StealthRL: Reinforcement Learning Paraphrase Attacks for Multi-Detector Evasion of AI-Text Detectors
Suraj Ranganath , Atharv Ramesh
Published on arXiv
2602.08934
Output Integrity Attack
OWASP ML Top 10 — ML09
Key Finding
Reduces mean AUROC from 0.74 to 0.27 and achieves 99.9% attack success rate against RoBERTa, FastDetectGPT, and Binoculars detectors, with successful transfer to the held-out Binoculars family.
StealthRL
Novel technique introduced
AI-text detectors face a critical robustness challenge: adversarial paraphrasing attacks that preserve semantics while evading detection. We introduce StealthRL, a reinforcement learning framework that stress-tests detector robustness under realistic adversarial conditions. StealthRL trains a paraphrase policy against a multi-detector ensemble using Group Relative Policy Optimization (GRPO) with LoRA adapters on Qwen3-4B, optimizing a composite reward that balances detector evasion with semantic preservation. We evaluate six attack settings (M0-M5) against three detector families (RoBERTa, FastDetectGPT, and Binoculars) at the security-relevant 1% false positive rate operating point.
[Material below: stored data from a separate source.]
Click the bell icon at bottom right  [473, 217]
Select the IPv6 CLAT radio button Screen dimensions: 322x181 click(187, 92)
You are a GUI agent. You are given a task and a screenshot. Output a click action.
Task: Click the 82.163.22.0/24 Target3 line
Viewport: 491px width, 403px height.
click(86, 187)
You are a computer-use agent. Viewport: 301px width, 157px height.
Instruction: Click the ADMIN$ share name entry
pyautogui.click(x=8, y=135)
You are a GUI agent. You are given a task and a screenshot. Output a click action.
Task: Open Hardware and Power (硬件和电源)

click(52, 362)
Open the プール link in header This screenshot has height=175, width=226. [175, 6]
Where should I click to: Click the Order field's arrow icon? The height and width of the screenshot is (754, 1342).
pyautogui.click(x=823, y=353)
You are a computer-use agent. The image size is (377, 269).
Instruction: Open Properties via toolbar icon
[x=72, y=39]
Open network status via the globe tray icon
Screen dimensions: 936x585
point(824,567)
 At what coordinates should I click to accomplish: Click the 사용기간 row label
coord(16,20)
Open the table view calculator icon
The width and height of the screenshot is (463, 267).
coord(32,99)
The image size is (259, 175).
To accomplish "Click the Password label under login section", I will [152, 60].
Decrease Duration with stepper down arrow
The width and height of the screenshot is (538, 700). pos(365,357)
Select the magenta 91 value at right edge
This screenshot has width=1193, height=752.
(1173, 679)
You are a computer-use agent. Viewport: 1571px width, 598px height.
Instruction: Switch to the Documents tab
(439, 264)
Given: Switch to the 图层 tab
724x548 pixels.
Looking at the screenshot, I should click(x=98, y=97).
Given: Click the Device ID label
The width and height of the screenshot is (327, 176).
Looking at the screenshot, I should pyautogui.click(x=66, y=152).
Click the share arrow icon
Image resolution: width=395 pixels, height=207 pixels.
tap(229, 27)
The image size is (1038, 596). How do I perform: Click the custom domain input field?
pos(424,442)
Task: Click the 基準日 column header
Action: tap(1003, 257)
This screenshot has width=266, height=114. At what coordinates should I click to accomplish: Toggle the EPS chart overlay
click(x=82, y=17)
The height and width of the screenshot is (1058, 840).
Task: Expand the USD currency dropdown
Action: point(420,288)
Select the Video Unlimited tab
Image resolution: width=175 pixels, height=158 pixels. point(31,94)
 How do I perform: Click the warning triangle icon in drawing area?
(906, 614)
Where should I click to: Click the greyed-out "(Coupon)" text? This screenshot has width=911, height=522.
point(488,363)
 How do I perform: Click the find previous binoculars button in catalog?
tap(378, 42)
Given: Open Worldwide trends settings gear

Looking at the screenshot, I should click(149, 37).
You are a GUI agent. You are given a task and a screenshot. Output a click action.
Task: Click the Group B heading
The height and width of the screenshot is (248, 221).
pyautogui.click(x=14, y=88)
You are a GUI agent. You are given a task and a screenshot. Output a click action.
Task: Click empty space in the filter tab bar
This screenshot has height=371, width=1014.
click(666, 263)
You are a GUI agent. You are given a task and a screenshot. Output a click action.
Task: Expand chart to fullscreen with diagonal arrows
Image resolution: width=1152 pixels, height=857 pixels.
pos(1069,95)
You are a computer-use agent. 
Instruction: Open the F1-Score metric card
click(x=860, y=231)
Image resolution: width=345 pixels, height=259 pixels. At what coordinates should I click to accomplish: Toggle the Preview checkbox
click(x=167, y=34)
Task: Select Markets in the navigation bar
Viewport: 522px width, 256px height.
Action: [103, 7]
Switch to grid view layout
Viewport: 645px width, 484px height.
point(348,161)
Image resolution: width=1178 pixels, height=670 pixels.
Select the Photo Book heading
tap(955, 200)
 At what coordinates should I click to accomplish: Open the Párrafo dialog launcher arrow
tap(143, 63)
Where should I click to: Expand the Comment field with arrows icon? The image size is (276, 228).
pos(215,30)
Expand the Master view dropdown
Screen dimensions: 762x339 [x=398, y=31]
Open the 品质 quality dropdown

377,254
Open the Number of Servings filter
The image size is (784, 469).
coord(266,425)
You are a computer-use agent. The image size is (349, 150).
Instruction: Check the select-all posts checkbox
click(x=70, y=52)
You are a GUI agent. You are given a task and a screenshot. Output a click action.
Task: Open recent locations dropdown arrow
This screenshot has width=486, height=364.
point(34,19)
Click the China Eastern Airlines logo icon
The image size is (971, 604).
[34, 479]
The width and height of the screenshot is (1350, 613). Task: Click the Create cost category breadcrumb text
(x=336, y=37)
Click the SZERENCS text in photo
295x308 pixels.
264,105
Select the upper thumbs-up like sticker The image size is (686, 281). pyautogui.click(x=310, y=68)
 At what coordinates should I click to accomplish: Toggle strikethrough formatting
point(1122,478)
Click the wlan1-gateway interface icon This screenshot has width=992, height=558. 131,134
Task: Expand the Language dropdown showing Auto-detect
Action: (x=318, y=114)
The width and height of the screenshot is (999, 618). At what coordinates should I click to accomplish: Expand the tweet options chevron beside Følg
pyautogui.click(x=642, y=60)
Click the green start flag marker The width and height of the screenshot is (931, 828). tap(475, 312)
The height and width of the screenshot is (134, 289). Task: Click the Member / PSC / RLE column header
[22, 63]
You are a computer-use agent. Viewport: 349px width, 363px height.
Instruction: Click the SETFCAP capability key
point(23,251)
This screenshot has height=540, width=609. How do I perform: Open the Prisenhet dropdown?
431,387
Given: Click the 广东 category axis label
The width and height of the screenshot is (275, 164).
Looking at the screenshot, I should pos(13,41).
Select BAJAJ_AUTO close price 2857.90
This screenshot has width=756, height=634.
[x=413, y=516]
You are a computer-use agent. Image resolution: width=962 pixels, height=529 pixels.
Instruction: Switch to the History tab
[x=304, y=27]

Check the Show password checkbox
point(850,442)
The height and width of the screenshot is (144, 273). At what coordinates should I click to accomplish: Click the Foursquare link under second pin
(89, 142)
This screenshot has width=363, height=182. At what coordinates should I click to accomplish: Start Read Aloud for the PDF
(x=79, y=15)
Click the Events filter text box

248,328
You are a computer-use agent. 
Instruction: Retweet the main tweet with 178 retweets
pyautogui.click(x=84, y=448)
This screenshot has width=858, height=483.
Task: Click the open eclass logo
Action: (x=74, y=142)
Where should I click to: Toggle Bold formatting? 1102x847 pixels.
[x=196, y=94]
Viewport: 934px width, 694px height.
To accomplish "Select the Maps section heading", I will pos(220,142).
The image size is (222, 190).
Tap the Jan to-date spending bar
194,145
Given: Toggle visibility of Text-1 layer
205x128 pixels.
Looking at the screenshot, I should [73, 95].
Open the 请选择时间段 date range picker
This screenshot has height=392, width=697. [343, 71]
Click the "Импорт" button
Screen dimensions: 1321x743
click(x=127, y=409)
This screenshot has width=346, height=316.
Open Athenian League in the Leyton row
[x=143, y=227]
StealthRL achieves near-zero detection (0.001 mean TPR@1%FPR), reduces mean AUROC from 0.74 to 0.27, and attains a 99.9% attack success rate. Critically, attacks transfer to a held-out detector family not seen during training, revealing shared architectural vulnerabilities rather than detector-specific brittleness. We additionally conduct LLM-based quality evaluation via Likert scoring, analyze detector score distributions to explain why evasion succeeds, and provide per-detector AUROC with bootstrap confidence intervals. Our results expose significant robustness gaps in current AI-text detection and establish StealthRL as a principled adversarial evaluation protocol. Code and evaluation pipeline are publicly available at https://github.com/suraj-ranganath/StealthRL.
Key Contributions
- StealthRL: GRPO + LoRA fine-tuning on Qwen3-4B that trains a paraphrase policy against a multi-detector ensemble, achieving 0.001 mean TPR@1%FPR across three detector families
- Demonstrates cross-architecture transfer to a held-out detector family, exposing shared structural vulnerabilities rather than detector-specific brittleness
- Establishes an adversarial evaluation protocol at the security-relevant 1% FPR operating point with LLM-based quality scoring and bootstrap confidence intervals
🛡️ Threat Analysis
AI-text detectors are content integrity/provenance systems; StealthRL is an evasion attack that defeats them — analogous to watermark removal attacks, defeating content authentication is ML09, not ML01.